[Stored items from a collection]
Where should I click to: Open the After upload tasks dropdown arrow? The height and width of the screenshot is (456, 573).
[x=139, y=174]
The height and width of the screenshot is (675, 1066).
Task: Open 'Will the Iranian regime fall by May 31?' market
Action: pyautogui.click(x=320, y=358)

* PROBLEM TO WORK ON
Edit the items above by replacing "dropdown arrow" with "drop-down menu" and leaving everything else as it is.

* RESPONSE
Where should I click to: Open the After upload tasks drop-down menu? The height and width of the screenshot is (456, 573).
[x=139, y=174]
The height and width of the screenshot is (675, 1066).
Task: Open 'Will the Iranian regime fall by May 31?' market
Action: pyautogui.click(x=320, y=358)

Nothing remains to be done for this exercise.